## BEGIN Source excerpt

# Steel concrete stakes (square) Wanted



## Dan Turner

I keep losing 'em and my former supplier sold out to get out.

24 to 36 square steel concrete stakes wanted about 30 miles to the East of Atlanta.

Dan Turner
Conyers, Ga


----------



## Lettusbee

I never heard of or seen square concrete stakes until somebody posted the essential craftsman video on the subject. 
I've still never ever seen one in person. 
Makes a lot of sense though. 


Sent from my SM-N960U using Tapatalk


----------



## griz

Try here...









Steel Nail Stake - 5/8" Square Nail Stakes with Holes - SQ - Hogan Company


5/8" Square Steel Nail Stake with holes and heat drawn point. From 12 inches to 60 inches. Made in the USA. True Sizes. Small lots to high volume.




www.hoganco.com


----------



## rjconstructs

Whats the advantage of a square stake?


----------



## Tinstaafl




----------



## Dan Turner

Lettusbee said:


> I never heard of or seen square concrete stakes until somebody posted the essential craftsman video on the subject.
> I've still never ever seen one in person.
> Makes a lot of sense though.
> 
> 
> Sent from my SM-N960U using Tapatalk


The concrete steel stakes are used in the set out for footings for poured wall companies. I lucked in about 40 when one poured wall company closed shop 10 years ago.

## END Source excerpt

Set problem 1 ::
In the forum thread about square steel concrete stakes, what range of lengths does the Hogan Company listing give for its 5/8" square nail stakes?
Set problem 2 ::
Repeat the portion of the forum thread on square steel concrete stakes starting at "Try here..." and ending at "to high volume.".
Set problem 3 ::
Go on with the forum thread about square steel concrete stakes from the point where it stops.

## BEGIN Material

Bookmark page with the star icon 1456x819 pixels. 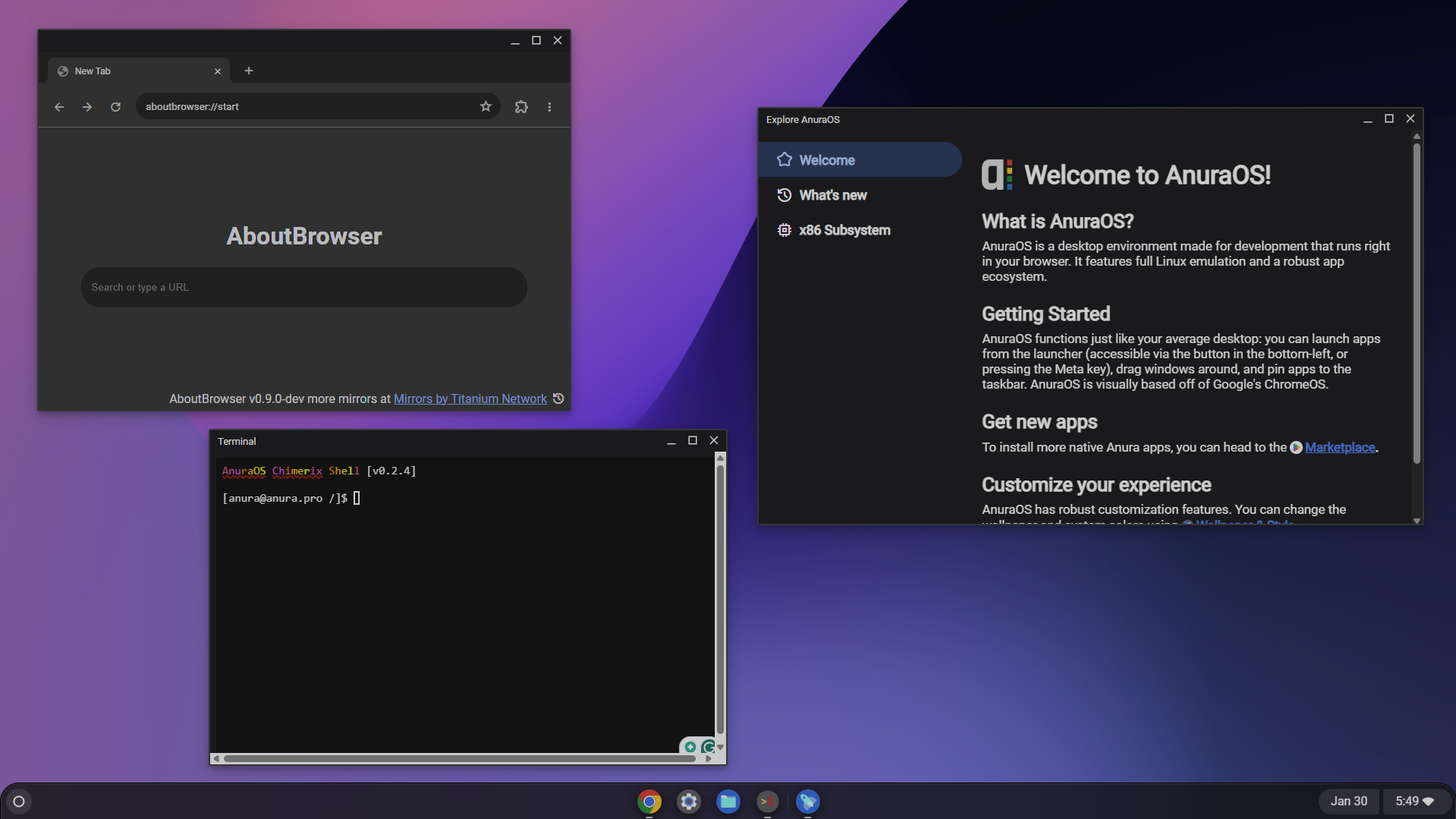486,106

## END Material
## BEGIN Material

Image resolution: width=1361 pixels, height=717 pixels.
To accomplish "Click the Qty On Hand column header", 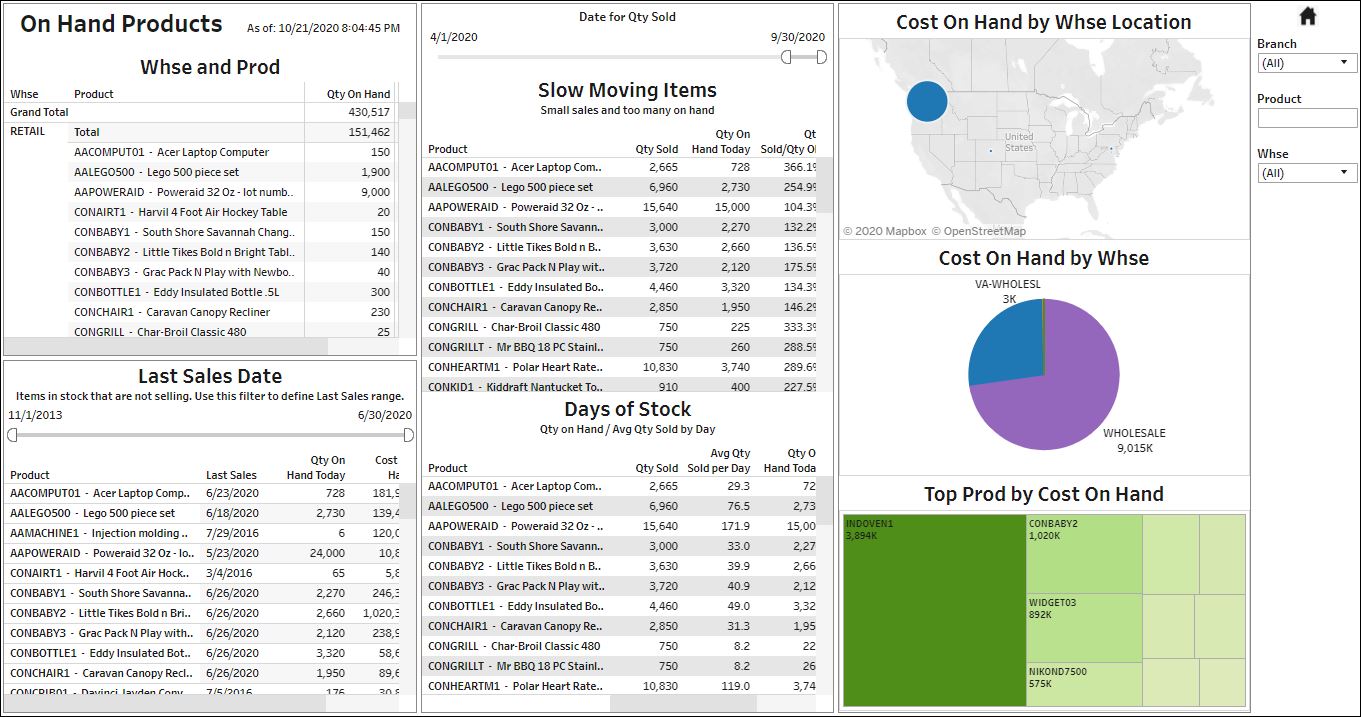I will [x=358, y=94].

## END Material
## BEGIN Material

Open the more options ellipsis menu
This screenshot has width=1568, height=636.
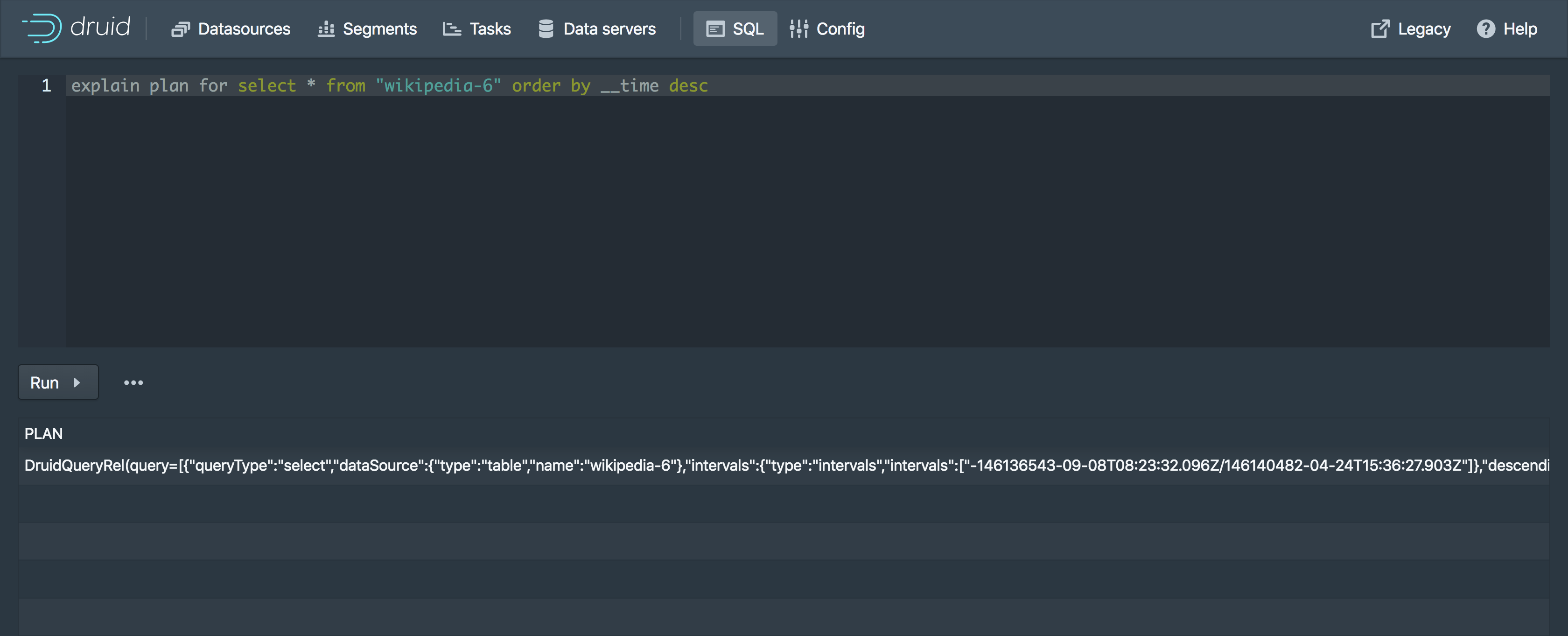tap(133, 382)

## END Material

Task output 1 ::
From 12 inches to 60 inches.

Task output 2 ::
Try here...









Steel Nail Stake - 5/8" Square Nail Stakes with Holes - SQ - Hogan Company


5/8" Square Steel Nail Stake with holes and heat drawn point. From 12 inches to 60 inches. Made in the USA. True Sizes. Small lots to high volume.

Task output 3 ::
Beats the heck out of picking up 2x4's to set up batter boards before the temporary post or meter's been set. 

I'm glad someone posted the video below. That guy is a character but I can't disagree with him on why the square stakes are a better use when it comes to setting out corners. The round stakes will get you there...but the square ones are right on the money for inside/outside corners.


----------



## Dan Turner

griz said:


> Try here...
> 
> 
> 
> 
> 
> 
> 
> 
> 
> Steel Nail Stake - 5/8" Square Nail Stakes with Holes - SQ - Hogan Company
> 
> 
> 5/8" Square Steel Nail Stake with holes and heat drawn point. From 12 inches to 60 inches. Made in the USA. True Sizes. Small lots to high volume.
> 
> 
> 
> 
> www.hoganco.com


Thanks Griz.

You da MAN!!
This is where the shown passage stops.